This is really helpful! Just to clarify - when you say gambling losses can only offset gambling winnings, does that mean if I have $4,000 in reported winnings from 1099s but $6,000 in documented losses from other platforms, I can deduct the full $4,000 to essentially zero out my gambling income for tax purposes? Also, you mentioned keeping screenshots and account statements - do you know if the betting platforms are required to provide annual summaries if requested, or is it just whatever records I can piece together myself?
Exactly right! If you have $4,000 in reported winnings from 1099s but $6,000 in documented losses from other platforms, you can deduct the full $4,000 to essentially zero out your gambling income for tax purposes. You just can't deduct more than you won, so the extra $2,000 in losses wouldn't provide any additional tax benefit. Regarding records, most major betting platforms are required to maintain transaction records and should provide annual summaries upon request, but they're not always required to send them automatically unless you hit certain thresholds. I'd recommend logging into your DraftKings and FanDuel accounts to see if you can download your betting history directly - most platforms have a "Account History" or "Transaction History" section where you can export your activity for the tax year. If you can't find it online, you can contact their customer service to request annual statements. The key is having documentation that shows the date, amount wagered, and outcome of each bet. Bank statements showing deposits/withdrawals can help support your case, but more detailed betting records are always better for audit protection.

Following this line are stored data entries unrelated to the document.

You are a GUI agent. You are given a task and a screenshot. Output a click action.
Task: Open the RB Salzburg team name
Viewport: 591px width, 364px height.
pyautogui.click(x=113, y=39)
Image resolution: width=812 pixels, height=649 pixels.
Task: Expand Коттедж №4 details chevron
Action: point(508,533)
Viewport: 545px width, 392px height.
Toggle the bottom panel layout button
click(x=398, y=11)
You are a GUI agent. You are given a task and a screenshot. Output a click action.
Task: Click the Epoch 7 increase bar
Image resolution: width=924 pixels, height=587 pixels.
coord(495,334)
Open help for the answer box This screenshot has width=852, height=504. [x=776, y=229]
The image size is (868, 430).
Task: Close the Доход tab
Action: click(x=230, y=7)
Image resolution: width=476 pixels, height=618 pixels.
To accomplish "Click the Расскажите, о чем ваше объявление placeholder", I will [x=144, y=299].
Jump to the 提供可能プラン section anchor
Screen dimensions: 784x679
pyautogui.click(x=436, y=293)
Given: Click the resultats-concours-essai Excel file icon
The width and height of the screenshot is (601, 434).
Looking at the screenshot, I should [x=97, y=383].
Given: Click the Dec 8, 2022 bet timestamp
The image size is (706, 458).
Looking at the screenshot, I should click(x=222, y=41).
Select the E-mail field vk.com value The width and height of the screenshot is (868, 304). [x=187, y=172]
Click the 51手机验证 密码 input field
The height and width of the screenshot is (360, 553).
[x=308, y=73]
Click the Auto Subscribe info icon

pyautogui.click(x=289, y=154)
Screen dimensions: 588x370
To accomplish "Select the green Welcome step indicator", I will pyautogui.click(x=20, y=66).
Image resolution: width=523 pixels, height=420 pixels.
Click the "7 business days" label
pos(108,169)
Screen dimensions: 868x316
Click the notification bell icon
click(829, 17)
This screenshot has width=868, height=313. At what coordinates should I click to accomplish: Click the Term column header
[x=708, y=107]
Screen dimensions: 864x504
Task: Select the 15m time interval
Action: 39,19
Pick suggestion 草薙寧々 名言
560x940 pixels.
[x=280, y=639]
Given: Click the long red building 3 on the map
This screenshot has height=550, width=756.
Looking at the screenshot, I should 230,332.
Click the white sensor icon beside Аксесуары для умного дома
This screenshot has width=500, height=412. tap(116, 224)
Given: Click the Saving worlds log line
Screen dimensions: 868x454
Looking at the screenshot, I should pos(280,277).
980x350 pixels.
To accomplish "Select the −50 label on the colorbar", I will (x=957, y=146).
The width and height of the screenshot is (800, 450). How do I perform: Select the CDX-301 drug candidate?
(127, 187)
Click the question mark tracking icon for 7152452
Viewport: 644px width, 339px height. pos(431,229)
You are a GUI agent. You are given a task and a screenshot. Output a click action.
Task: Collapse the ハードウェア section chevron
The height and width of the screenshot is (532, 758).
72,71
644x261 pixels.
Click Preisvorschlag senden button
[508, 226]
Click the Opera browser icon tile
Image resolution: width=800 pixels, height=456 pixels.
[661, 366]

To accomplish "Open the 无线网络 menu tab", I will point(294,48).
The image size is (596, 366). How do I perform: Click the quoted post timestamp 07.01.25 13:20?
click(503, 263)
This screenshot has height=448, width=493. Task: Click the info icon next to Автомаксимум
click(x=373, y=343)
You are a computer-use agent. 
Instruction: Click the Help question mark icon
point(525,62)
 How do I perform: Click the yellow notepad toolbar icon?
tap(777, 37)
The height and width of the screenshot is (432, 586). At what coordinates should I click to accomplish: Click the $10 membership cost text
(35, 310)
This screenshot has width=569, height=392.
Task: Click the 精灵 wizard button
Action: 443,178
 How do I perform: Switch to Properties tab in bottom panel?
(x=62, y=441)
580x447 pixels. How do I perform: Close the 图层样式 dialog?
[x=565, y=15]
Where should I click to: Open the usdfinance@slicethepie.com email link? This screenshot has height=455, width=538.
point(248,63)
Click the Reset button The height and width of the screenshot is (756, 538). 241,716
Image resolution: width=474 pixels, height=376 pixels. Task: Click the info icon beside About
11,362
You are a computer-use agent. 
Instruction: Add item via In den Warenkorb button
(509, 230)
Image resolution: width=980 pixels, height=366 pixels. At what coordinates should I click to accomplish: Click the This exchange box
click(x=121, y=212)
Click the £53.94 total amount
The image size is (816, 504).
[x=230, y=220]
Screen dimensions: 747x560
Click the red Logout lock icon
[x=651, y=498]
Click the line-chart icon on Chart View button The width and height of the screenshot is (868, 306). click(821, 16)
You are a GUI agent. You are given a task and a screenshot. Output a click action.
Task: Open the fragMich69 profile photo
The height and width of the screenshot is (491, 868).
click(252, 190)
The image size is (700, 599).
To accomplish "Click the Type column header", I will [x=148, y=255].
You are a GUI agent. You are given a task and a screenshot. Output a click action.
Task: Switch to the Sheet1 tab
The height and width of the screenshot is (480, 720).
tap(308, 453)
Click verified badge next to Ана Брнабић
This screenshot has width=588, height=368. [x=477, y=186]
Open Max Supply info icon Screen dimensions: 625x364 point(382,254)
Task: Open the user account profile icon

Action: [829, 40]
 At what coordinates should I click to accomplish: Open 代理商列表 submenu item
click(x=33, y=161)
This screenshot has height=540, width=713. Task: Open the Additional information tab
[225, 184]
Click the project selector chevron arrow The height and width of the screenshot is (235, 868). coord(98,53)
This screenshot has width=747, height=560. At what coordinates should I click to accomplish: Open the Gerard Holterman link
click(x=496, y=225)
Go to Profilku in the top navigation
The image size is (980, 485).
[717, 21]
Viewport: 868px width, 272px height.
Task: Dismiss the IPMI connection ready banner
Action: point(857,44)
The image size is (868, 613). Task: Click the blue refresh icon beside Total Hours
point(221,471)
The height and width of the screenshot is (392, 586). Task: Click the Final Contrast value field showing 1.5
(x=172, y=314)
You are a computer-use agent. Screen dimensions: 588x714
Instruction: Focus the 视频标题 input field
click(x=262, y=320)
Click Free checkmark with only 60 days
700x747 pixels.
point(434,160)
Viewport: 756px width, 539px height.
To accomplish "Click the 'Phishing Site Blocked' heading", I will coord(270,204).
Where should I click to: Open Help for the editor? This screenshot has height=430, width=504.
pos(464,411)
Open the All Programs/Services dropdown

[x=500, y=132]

This is exactly the situation I went through last year! You're on the right track understanding that you must report those 1099s from PrizePicks and Underdog - there's no way around that since the IRS already has copies. Here's what I learned: Your gambling winnings get reported as "Other Income" on Form 1040, but your losses from DraftKings and FanDuel can only be deducted if you itemize on Schedule A. The frustrating part is you can only deduct losses up to your total winnings, so if you actually lost money overall, you might still owe taxes on the "winnings." The biggest mistake I almost made was not keeping proper records. Start gathering everything now - login to your DraftKings and FanDuel accounts and download your complete betting history for 2023. Most platforms have an export feature in their transaction history section. If you can't find it, contact their customer service for annual statements. Also consider whether itemizing makes sense for your situation. You'll need your gambling losses plus other itemizable deductions (mortgage interest, charitable donations, state taxes) to exceed the standard deduction ($13,850 for single filers in 2023) to get any benefit from those losses. One last tip - if you're having trouble reaching customer service for your betting records, some people have had success with services that help you get through faster, but the key is getting that documentation sorted out before you file.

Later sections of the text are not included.